Estratégias para evitar o ataque de plantas daninhas nas plantações de sorgo

🕔05.jan 2026

 As boas práticas agrícolas são essenciais para a redução da pressão das plantas daninhas na lavoura. São baseadas em estratégias de manejo fundamentais para a preservação das tecnologias e ganho de produtividade. “É importante que as empresas fomentem as boas práticas de manejo e a integração dos métodos de controle. O controle químico deve ser visto como um método complementar e não como a única alternativa de controle. Essa é a opinião do pesquisador Alexandre Ferreira da Silva.

O principal método de controle é o preventivo. “É uma estratégia relativamente simples, que busca evitar a introdução e/ou a dispersão de plantas daninhas em áreas ainda não infestadas”, explica Alexandre Silva.

Dentre as práticas recomendadas, Silva cita o controle das plantas daninhas em áreas adjacentes. “É comum avistar muitas lavouras de sorgo rodeadas por plantas de sorgo-selvagem. A ausência de controle destas plantas contribui para que sementes das plantas daninhas passem a ocorrer na lavoura através da dispersão. É preciso então, interromper o ciclo reprodutivo de plantas infestantes nas áreas adjacentes à lavoura para evitar que as sementes povoem as áreas cultivadas. O controle de áreas adjacentes é uma medida relativamente simples, mas que muitos produtores têm deixado a desejar, o que causa um transtorno muito grande”, relata o pesquisador.

“O trânsito de colheitadeiras, também, é um importante método de dispersão entre talhões da mesma propriedade e até mesmo de entre diferentes localidades. Por isto, é importante, deixar para colher os talhões mais sujos por último e ao receber a colheitadeira para realizar previamente a limpeza minuciosa dela antes de entrar em sua propriedade”, acrescentou Silva.

Outra estratégia é o controle cultural, que envolve o uso de boas práticas agrícolas que favoreçam o crescimento da cultura em detrimento às plantas daninhas. “Esta estratégia envolve o uso de sementes certificadas ou fiscalizadas, com elevado valor cultural em termos de grau de pureza e de germinação. Requer, inclusive, o uso de cultivares adaptadas, arranjos de plantas, épocas de semeio, adubação balanceada, rotação de cultura e consórcio. Todas essas boas práticas que favorecem o desenvolvimento do sorgo e na supressão de crescimento das plantas daninhas”, disse Silva.

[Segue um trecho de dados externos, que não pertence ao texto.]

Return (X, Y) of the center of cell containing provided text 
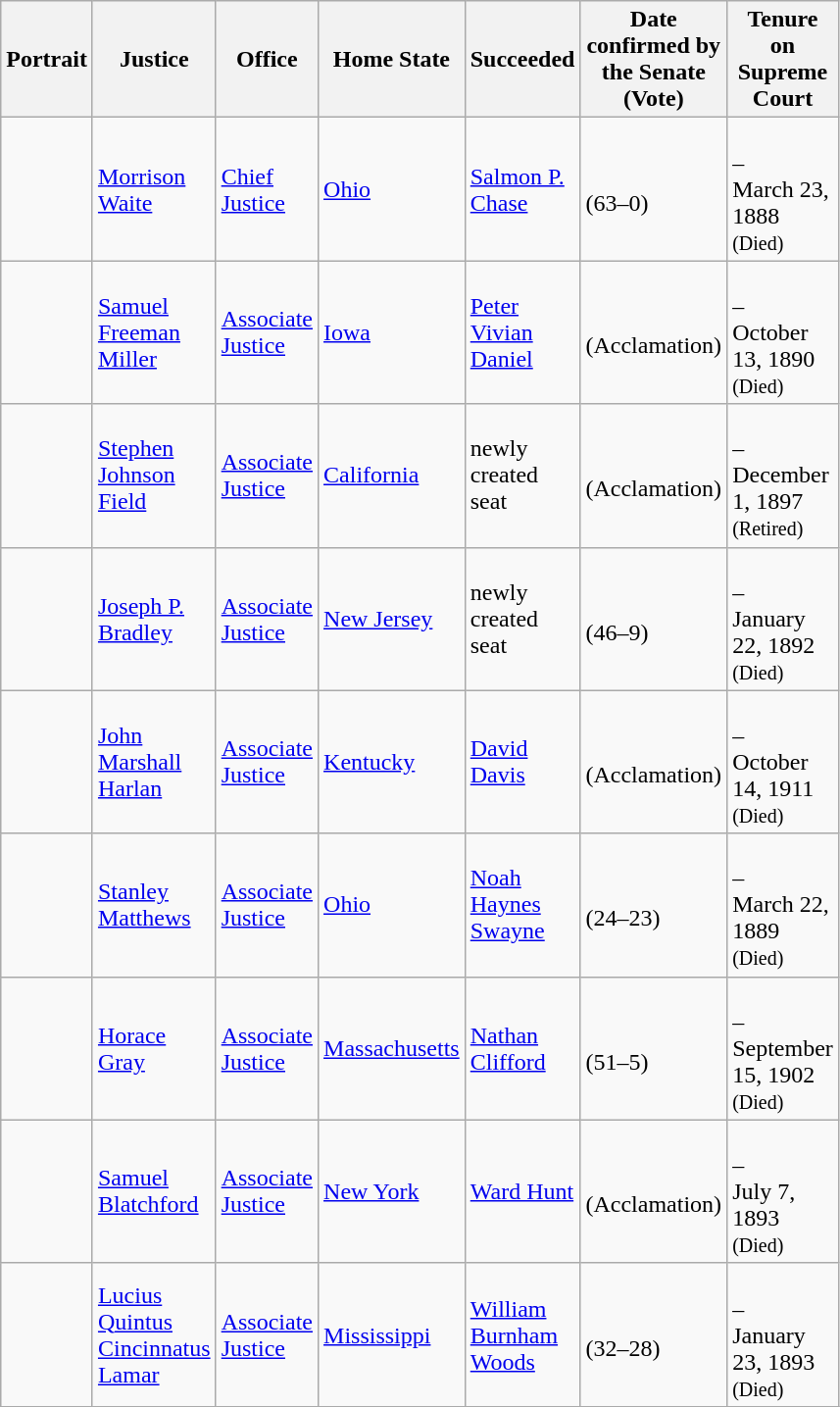
–October 14, 1911(Died) (783, 762)
Nathan Clifford (522, 1048)
Massachusetts (392, 1048)
Office (267, 59)
Tenure on Supreme Court (783, 59)
California (392, 475)
(51–5) (654, 1048)
–December 1, 1897(Retired) (783, 475)
Portrait (47, 59)
William Burnham Woods (522, 1334)
–March 22, 1889(Died) (783, 905)
(32–28) (654, 1334)
–January 22, 1892(Died) (783, 618)
New Jersey (392, 618)
–September 15, 1902(Died) (783, 1048)
Joseph P. Bradley (154, 618)
Chief Justice (267, 189)
–October 13, 1890(Died) (783, 332)
Horace Gray (154, 1048)
Stephen Johnson Field (154, 475)
Ward Hunt (522, 1191)
Date confirmed by the Senate(Vote) (654, 59)
Succeeded (522, 59)
Kentucky (392, 762)
Iowa (392, 332)
Noah Haynes Swayne (522, 905)
(63–0) (654, 189)
Mississippi (392, 1334)
Salmon P. Chase (522, 189)
Samuel Blatchford (154, 1191)
–July 7, 1893(Died) (783, 1191)
–January 23, 1893(Died) (783, 1334)
(46–9) (654, 618)
Samuel Freeman Miller (154, 332)
Lucius Quintus Cincinnatus Lamar (154, 1334)
Peter Vivian Daniel (522, 332)
New York (392, 1191)
(24–23) (654, 905)
Morrison Waite (154, 189)
Stanley Matthews (154, 905)
Home State (392, 59)
John Marshall Harlan (154, 762)
Justice (154, 59)
–March 23, 1888(Died) (783, 189)
David Davis (522, 762)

Um dos grandes problemas que a cultura do sorgo vem enfrentando é o efeito “carryover”. “É o efeito residual do herbicida aplicado na cultura anterior, que afetam culturas semeadas em sucessão. No cerrado ocorre um cenário muito característico que se refere ao sorgo cultivado após a soja. Por isso é muito importante conhecer os herbicidas residuais na soja que podem prejudicar o desenvolvimento do sorgo semeado em sucessão” destacou Silva.

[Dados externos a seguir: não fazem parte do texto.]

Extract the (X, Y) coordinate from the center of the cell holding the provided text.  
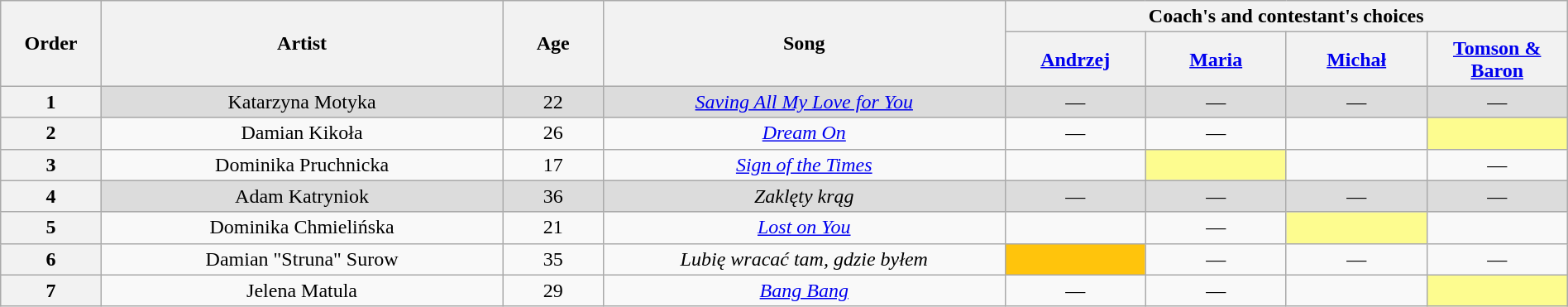
5 (51, 227)
7 (51, 290)
1 (51, 102)
17 (552, 165)
3 (51, 165)
Michał (1356, 60)
Lost on You (804, 227)
Dream On (804, 133)
Tomson & Baron (1497, 60)
Damian Kikoła (302, 133)
Artist (302, 43)
29 (552, 290)
Bang Bang (804, 290)
Coach's and contestant's choices (1286, 17)
4 (51, 196)
Order (51, 43)
6 (51, 259)
26 (552, 133)
Katarzyna Motyka (302, 102)
Lubię wracać tam, gdzie byłem (804, 259)
Age (552, 43)
Song (804, 43)
Zaklęty krąg (804, 196)
Adam Katryniok (302, 196)
Maria (1216, 60)
2 (51, 133)
Dominika Chmielińska (302, 227)
21 (552, 227)
Sign of the Times (804, 165)
Saving All My Love for You (804, 102)
Damian "Struna" Surow (302, 259)
22 (552, 102)
Dominika Pruchnicka (302, 165)
36 (552, 196)
Jelena Matula (302, 290)
Andrzej (1075, 60)
35 (552, 259)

Então uma palavra-chave aqui é o planejamento. O manejo de plantas daninhas na cultura do sorgo deve ser fixado no sistema de produção como um todo, incluindo um exímio planejamento dos herbicidas que serão utilizados na cultura da soja, para que não se tenha problemas com resíduos de herbicidas que possam prejudicar o estabelecimento do sorgo semeado em sucessão, mas que ao mesmo tempo promova o adequado controle das plantas daninhas durante a condução da sua lavoura”, explicou Alexandre Silva.

Outra relevante instrução passada pelo pesquisador Alexandre é que “Um dos grandes segredos para o sucesso no manejo de plantas daninhas na lavoura de sorgo é realizar o plantio de sorgo no limpo. Este é o primeiro passo o sucesso de sua lavoura”, concluiu.